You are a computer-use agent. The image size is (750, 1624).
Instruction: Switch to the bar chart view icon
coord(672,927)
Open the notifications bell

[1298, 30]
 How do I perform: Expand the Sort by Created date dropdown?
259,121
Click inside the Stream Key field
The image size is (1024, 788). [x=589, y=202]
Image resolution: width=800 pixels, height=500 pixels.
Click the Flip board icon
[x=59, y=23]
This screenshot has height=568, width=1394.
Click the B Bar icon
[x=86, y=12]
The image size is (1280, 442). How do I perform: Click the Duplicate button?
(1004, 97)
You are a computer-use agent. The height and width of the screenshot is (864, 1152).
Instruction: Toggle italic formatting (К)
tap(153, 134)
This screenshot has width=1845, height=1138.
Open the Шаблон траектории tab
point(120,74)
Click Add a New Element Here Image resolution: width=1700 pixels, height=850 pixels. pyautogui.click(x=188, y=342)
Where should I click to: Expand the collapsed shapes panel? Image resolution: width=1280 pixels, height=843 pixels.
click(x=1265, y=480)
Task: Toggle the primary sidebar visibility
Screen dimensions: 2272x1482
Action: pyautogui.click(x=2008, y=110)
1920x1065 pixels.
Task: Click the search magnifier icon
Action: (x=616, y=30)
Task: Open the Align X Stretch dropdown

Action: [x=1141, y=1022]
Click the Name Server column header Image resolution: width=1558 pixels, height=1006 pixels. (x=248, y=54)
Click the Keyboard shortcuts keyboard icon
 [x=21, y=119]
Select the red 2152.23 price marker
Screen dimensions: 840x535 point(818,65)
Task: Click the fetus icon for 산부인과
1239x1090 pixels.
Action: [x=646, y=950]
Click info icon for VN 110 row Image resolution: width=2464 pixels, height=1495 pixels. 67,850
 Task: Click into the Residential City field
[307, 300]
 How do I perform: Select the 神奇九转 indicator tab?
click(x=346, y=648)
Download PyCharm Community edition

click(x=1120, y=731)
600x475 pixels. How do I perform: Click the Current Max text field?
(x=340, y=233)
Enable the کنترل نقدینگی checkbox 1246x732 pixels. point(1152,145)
──────
## THE EXERCISE
Rescale only the rows from the line with "Click info icon" up to and including the last row, and give those lines again with their requests. Multiply every coordinate in the answers by 1.55 and round to whole numbers, with halves rounding up.

## FINISHED EXERCISE
Click info icon for VN 110 row Image resolution: width=2464 pixels, height=1495 pixels. 104,1318
 Task: Click into the Residential City field
[476, 465]
 How do I perform: Select the 神奇九转 indicator tab?
click(x=536, y=1004)
Download PyCharm Community edition

click(x=1736, y=1133)
600x475 pixels. How do I perform: Click the Current Max text field?
(x=527, y=361)
Enable the کنترل نقدینگی checkbox 1246x732 pixels. point(1786,225)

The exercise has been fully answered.